Menurut Wakil Ketua Komisi DPRK Pidie 2009-2014 itu, Penanganan pasca tsunami oleh Badan Rehabilitasi dan Rekonstruksi (BRR) menjadi contoh kongkrit bagi presiden dalam menyelesaikan persoalan-persoalan Aceh.
Dulu, lanjut Adi, BRR selesai menjalankan mandatnya dalam kurun waktu lima tahun dengan tingkat keberhasilan yang cukup memuaskan. Demikian juga hal-hal yang berkaitan dengan perdamaian Aceh harus menjadi fokus penyelesaian yang terukur dan kado akhir masa priode kedua Presiden Joko Widodo nantinya bagi masyarakat Aceh, sehingga tidak lagi menjadi “pekerjaan rumah” bagi pemerintah berikutnya.

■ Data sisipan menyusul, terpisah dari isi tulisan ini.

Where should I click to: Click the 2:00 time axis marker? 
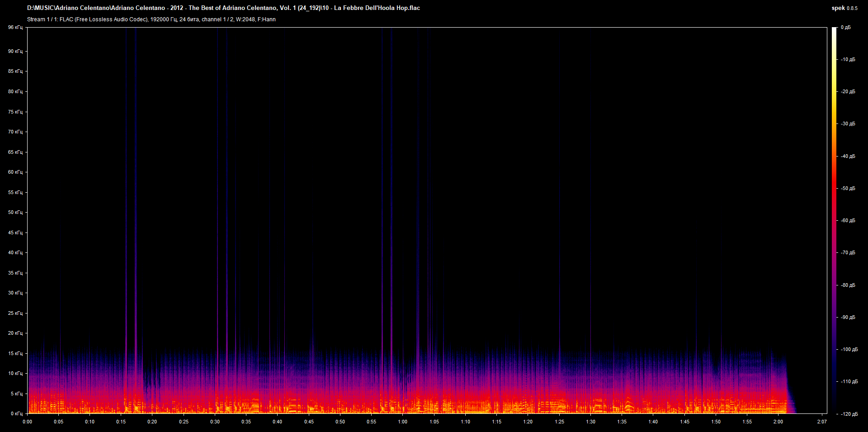778,422
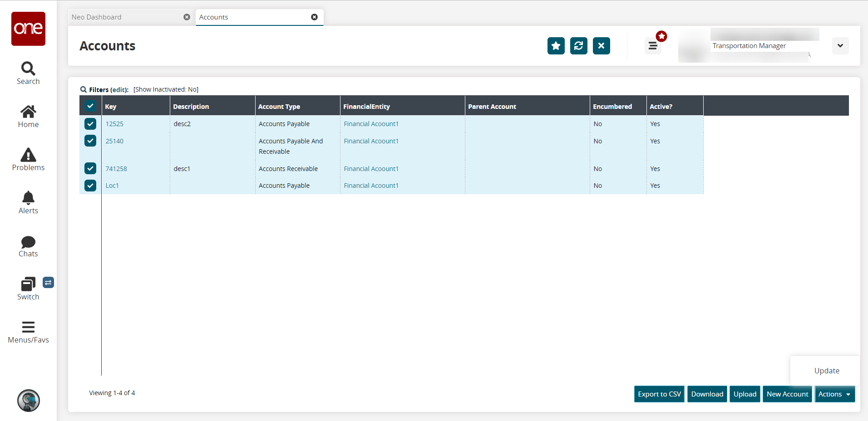868x421 pixels.
Task: Open the Problems warning icon
Action: (28, 155)

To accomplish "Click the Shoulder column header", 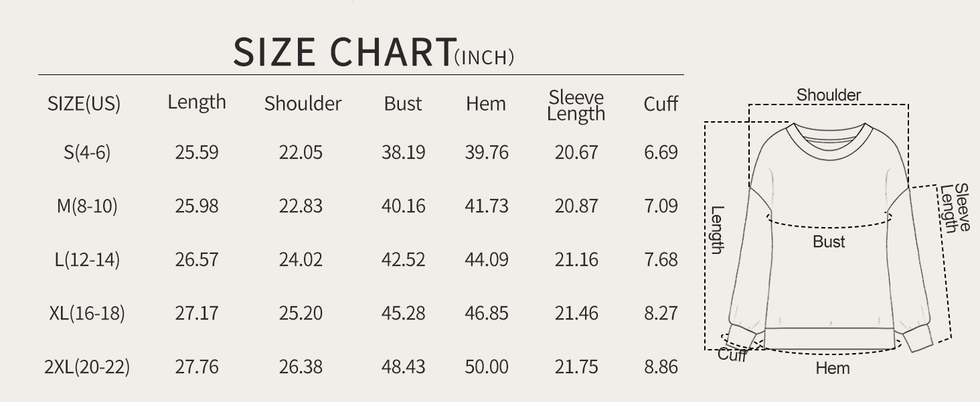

Apalagi kata dia beberapa bulan lalu pun telah berlangsung pertemuan khusus antara Presiden Jokowi dengan Wali Nanggroe Tgk. Malik Mahmud Al-Haythar yang didampingi langsung oleh Ketua Komite Peralihan Aceh (KPA) Pusat Muzakir Manaf di Jakarta.
Pertemuan tersebut bagian dari upaya penyelesaian masalah Aceh yang sampai hari ini masih adanya kendala-kendala tertentu, pertemuan itu juga telah menemukan jalan tengah dalam penyelesaian persoalan Aceh yang tertunda.
Salah satu point, Presiden Jokowi telah menunjukan Kepala Staf Kepresidenan (KSP) Moeldoko untuk menangani langsung persoalan tersebut, seperti persoalan bendera, klausul tentang reintegrasi, tapal batas, kekuasaan dan wewenang serta hal-hal lain yang masih menjadi polemik belakangan ini, tentunya semua isi kandungan dan substansi dari MoU Helsinki itu secara keseluruhan.
“Maka, dalam hal ini saya pikir bahwa, pembentukan lembaga khusus melalui keputusan presiden menjadi salah satu langkah strategis bagi penyelesaian Aceh pasca konflik dengan rencana kerja dan masa kerja tertentu,” Tambah Adi Laweung.
Kendatipun menurutnya secara waktu telah termaksud sedikit terlambat, namun tentu tetap menjadi tanggungjawab pemerintah yang harus segera dituntaskan dan tidak menjadi polemik yang berkepanjangan.